### Supplied text:
>>>>

This project was implemented on with the following tech-stack: ASP.NET Webforms/Bootstrap, IIS, MS SQL Server. For simplicity, user accounts are stored in the same database as other site data, however all passwords are both hashed and salted in according with modern security standards. Courses may have prerequisites and co-requisites that the database design accounts for and the web application enforces when students attempt to enroll in courses. Professors may not view each others courses or advisees. Students may not view each others grades or courses. The full design of this project from requirements elicitation and analysis to maintenance and evolution is entirely open-source and freely viewable.

This documentation and implementation for this project may be found at it's
Github repository.

Ohio Safe Businesses

Built as part of the 24-hour MakeUC 2020 hackathon, Ohio Safe Businesses is a COVID-19 Compliance reporting tool for businesses across Ohio. This web application integrates with Google Maps and allows users to search for businesses using an integrated map and report their compliance with the 2019 state of Ohio COVID-19 guidelines on a scale of 1-10. Reviews are aggregated into an average score per guideline as well as an overall score for the establishment. These reviews can be used by potential customers to gauge whether they should patronize an establishment. They can also be used by business owners to gauge how well their employees adhere to the Ohio 2019 COVID-19 guidelines.

This project placed 3rd overall amongst a swathe of projects that incorporated machine learning and artificial intelligence into their applications. This project was constructed as a team effort between Nathan Dixon, Nicholas Cleary, and David Fu.

<<<<

### Entries provided:
>>>>

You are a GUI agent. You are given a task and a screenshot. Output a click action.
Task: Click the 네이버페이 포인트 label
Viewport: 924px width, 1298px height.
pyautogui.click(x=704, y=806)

<<<<
>>>>

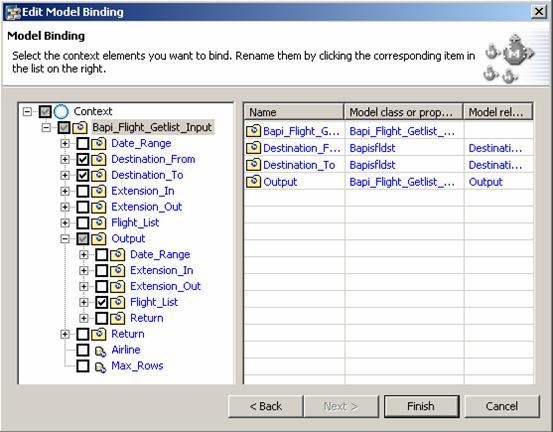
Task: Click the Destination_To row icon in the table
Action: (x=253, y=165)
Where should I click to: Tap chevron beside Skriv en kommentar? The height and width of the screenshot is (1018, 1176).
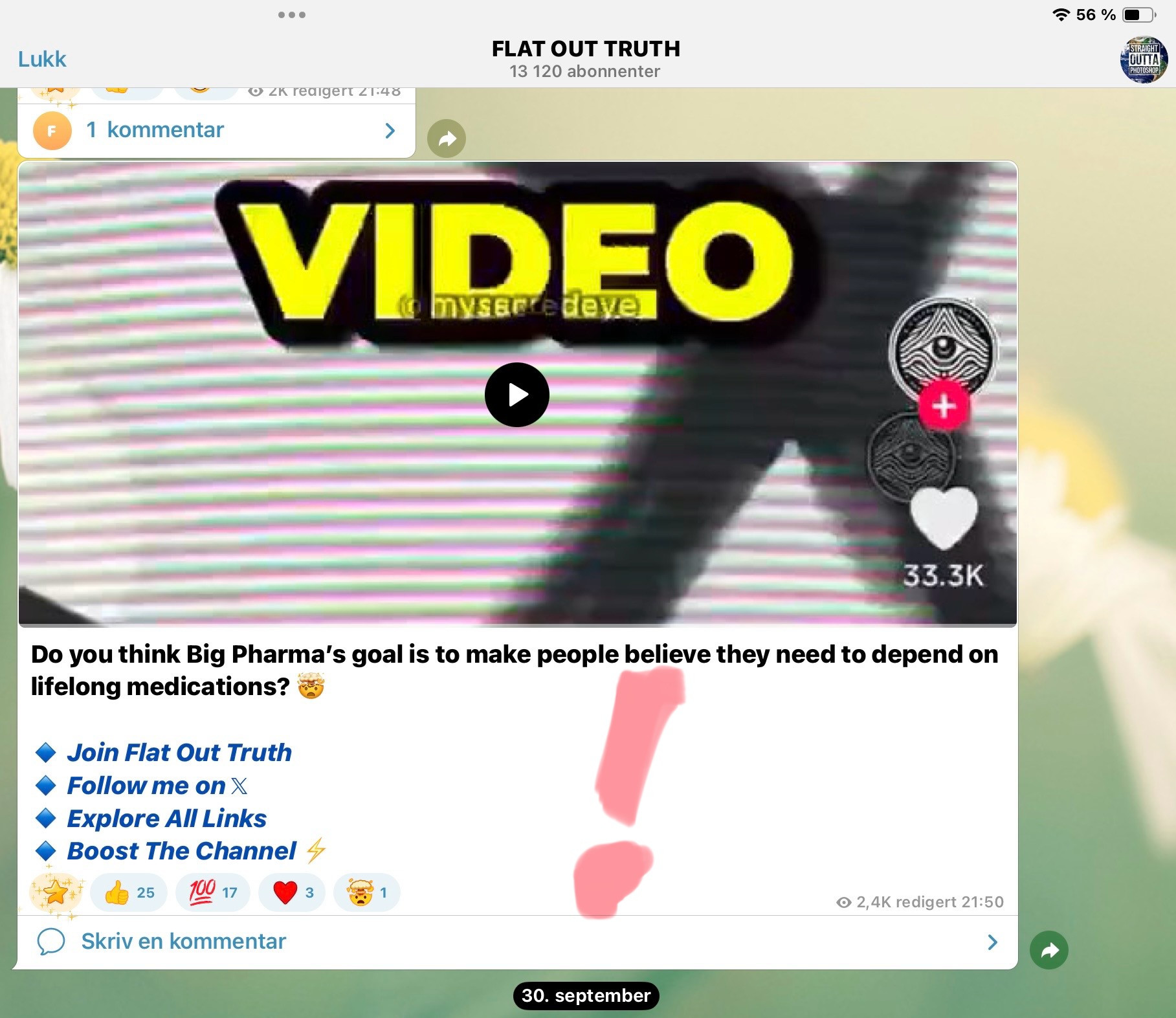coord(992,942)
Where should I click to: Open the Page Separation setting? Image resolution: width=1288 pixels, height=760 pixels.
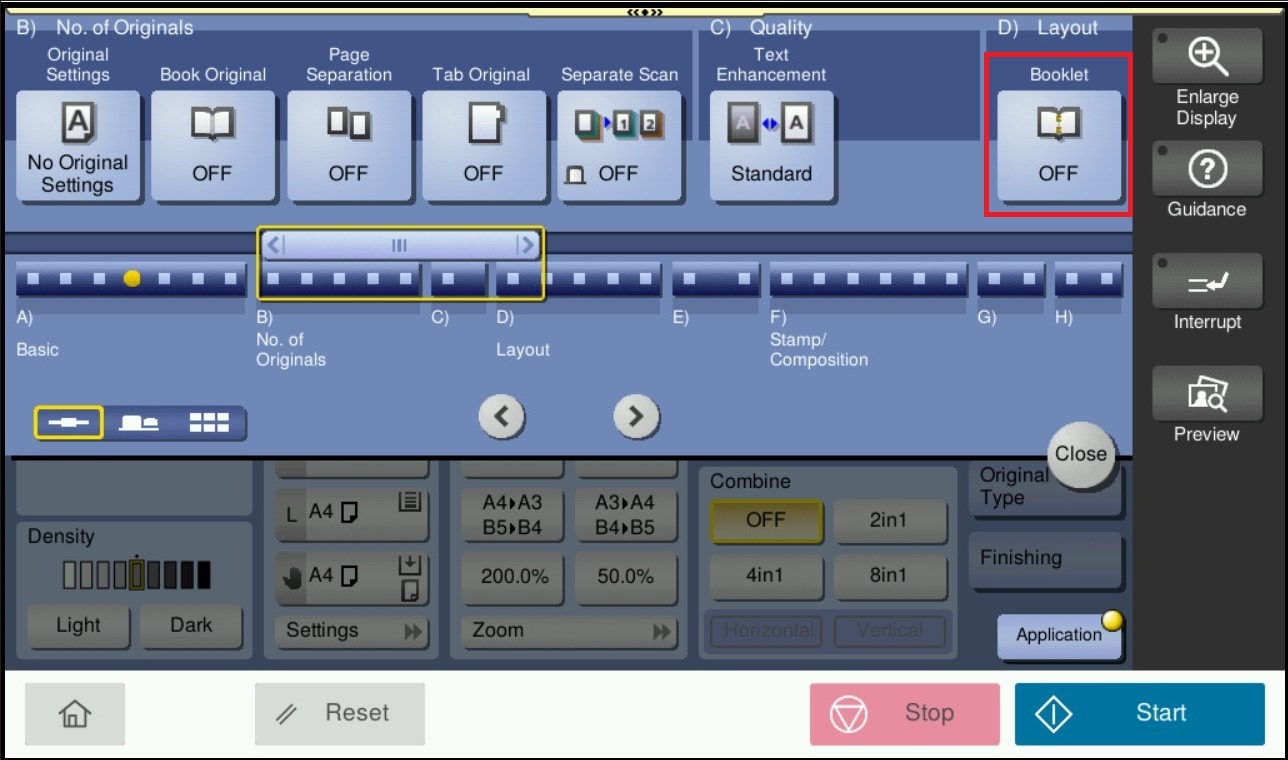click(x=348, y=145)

<<<<

### Tasks to carry out:
**1)** According to the project descriptions, where did Ohio Safe Businesses place in the MakeUC 2020 hackathon?
**2)** Return the portion of the project descriptions from "This project was implemented" up to and including "and freely viewable.", copied word for word.

### Solved tasks:
**1)** It placed 3rd overall.

**2)**
This project was implemented on with the following tech-stack: ASP.NET Webforms/Bootstrap, IIS, MS SQL Server. For simplicity, user accounts are stored in the same database as other site data, however all passwords are both hashed and salted in according with modern security standards. Courses may have prerequisites and co-requisites that the database design accounts for and the web application enforces when students attempt to enroll in courses. Professors may not view each others courses or advisees. Students may not view each others grades or courses. The full design of this project from requirements elicitation and analysis to maintenance and evolution is entirely open-source and freely viewable.